Subsection (4) of Section 20 says:
The Authority shall not accept any advertisement which is directed towards any religious or political end.
I understand that Senator Stanford saw a very good and tolerant idea in that, but I confess I do not quite understand this prohibition. I think it is a bit too severe. Probably something could be done to avoid religious missionary work being carried on through television but I think the section, as it stands, precludes the advertising of gymkhanas, concerts and commercial undertakings of that kind to provide funds for church building. It seems that they would not be allowed to be advertised, but perhaps that is not so and I hope the Minister will elucidate that point.
One of the most interesting things on British television is the discussion and advertising shown at election times by political Parties; even some of its religious discussions are most interesting. I know this has nothing to do with advertising, but I think we are on rather dangerous ground in this subsection, and I believe this kind of thing should be left to the good sense of the Authority. If there were to be anything blatantly wrong put on television we have always the public and they will not be long in crying out about it. Things like these should be left to the Television Authority and not to the omniscient authority over there who keeps cutting in all the time under the provisions of the Bill.

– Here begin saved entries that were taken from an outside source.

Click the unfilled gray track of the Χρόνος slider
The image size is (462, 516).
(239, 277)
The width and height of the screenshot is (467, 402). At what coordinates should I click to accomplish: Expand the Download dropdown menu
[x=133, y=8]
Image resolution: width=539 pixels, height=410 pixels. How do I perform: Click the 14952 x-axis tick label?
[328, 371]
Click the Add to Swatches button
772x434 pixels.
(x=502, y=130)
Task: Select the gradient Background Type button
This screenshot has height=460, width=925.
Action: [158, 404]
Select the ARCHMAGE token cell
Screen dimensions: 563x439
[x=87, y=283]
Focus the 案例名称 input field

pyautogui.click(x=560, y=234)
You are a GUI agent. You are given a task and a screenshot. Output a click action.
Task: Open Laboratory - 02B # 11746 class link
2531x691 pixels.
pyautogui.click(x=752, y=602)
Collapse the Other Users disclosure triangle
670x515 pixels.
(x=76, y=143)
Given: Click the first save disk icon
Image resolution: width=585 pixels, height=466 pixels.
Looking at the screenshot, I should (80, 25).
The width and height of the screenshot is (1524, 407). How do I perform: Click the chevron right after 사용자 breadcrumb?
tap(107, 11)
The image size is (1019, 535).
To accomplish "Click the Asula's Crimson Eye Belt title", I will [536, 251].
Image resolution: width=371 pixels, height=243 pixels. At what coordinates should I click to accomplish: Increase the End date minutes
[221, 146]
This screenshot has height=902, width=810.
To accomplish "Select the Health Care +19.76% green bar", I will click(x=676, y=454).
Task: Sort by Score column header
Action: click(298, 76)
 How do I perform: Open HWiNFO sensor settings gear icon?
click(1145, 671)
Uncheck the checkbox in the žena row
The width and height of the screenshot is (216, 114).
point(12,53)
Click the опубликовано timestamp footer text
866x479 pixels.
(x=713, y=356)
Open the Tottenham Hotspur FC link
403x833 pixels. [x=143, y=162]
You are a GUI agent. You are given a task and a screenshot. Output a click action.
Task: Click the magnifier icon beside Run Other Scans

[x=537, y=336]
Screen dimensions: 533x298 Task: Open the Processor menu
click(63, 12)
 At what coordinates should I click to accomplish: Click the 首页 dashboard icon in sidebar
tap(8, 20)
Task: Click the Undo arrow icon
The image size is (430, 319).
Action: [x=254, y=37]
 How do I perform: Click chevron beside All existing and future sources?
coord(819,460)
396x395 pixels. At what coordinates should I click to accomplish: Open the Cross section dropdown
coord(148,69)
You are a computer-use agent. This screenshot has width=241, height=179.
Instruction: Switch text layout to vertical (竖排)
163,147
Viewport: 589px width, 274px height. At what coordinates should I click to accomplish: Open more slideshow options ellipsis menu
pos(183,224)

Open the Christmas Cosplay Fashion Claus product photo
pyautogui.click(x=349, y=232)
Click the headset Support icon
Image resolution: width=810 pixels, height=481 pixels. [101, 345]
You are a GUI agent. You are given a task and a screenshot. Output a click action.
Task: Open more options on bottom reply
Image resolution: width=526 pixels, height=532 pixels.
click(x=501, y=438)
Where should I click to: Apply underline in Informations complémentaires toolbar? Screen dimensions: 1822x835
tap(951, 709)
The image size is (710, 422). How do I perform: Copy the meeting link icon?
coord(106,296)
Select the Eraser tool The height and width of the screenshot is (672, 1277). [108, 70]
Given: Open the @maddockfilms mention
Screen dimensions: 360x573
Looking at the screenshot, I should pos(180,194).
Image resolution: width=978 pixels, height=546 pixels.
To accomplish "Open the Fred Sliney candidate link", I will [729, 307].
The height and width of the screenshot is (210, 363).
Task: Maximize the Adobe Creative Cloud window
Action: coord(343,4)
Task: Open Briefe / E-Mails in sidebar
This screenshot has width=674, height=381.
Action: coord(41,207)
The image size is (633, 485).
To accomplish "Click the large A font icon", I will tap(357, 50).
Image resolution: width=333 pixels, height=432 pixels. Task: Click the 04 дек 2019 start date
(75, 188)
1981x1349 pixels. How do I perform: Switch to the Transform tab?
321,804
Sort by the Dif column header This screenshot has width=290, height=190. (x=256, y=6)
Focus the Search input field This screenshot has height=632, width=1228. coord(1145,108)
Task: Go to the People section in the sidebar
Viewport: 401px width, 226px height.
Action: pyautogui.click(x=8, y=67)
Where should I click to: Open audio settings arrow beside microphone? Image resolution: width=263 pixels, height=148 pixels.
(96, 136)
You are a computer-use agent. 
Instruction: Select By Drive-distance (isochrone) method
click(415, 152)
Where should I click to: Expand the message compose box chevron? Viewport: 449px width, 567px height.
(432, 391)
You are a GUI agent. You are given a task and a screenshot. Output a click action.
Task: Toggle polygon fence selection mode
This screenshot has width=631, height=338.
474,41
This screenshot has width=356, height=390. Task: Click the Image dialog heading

Senator Hayes said he was not happy about the Authority's freedom of action, and I am in full agreement with him. However, this Bill is only in its introductory stages and perhaps as we proceed with it we shall ease down on these impositions of Ministerial authority. Quite rightly, in his opening statement the Minister said he desired to give the Authority all freedom possible and it is desirable to give statutory sanction to the position of independence which has, in practice, been accorded to sound broadcasting in recent years. If, in fact, a position of independence has been in practice in broadcasting in recent years, it seems to me it would be much better to give this Authority the same freedom, but instead of retaining and giving statutory sanction to that independence we are taking it away.
Speaking generally, an outstanding characteristic of our State—I think it will not be denied—is a reluctance on the part of the Government to trust citizens with many activities that might well be left to them. Many of our citizens are not only resigned to the State guiding and controlling their destinies and activities but they acquiesce in that state of affairs; not only that, but many demand more and more State benevolence and control. That is evident in practically every Bill that comes before this House. I am always saying this but it seems to be an apt comment on almost every Bill presented to us.
In the case of television we have decided that not only can we not trust private enterprise—we have already turned that down because we feel it could not be controlled by the State— but as set up under this Bill we are putting the new Authority very much under the thumb of the Minister. I hope that when the Bill comes to Committee Stage it may be possible to improve the position in that regard.
We are all glad to see the establishment of a television service and we would all be happy to see it succeed. I wish the Minister every success with this, the first Bill ever introduced in this House in this fashion. I hope that any comments I have made will be taken in the constructive spirit in which they were offered.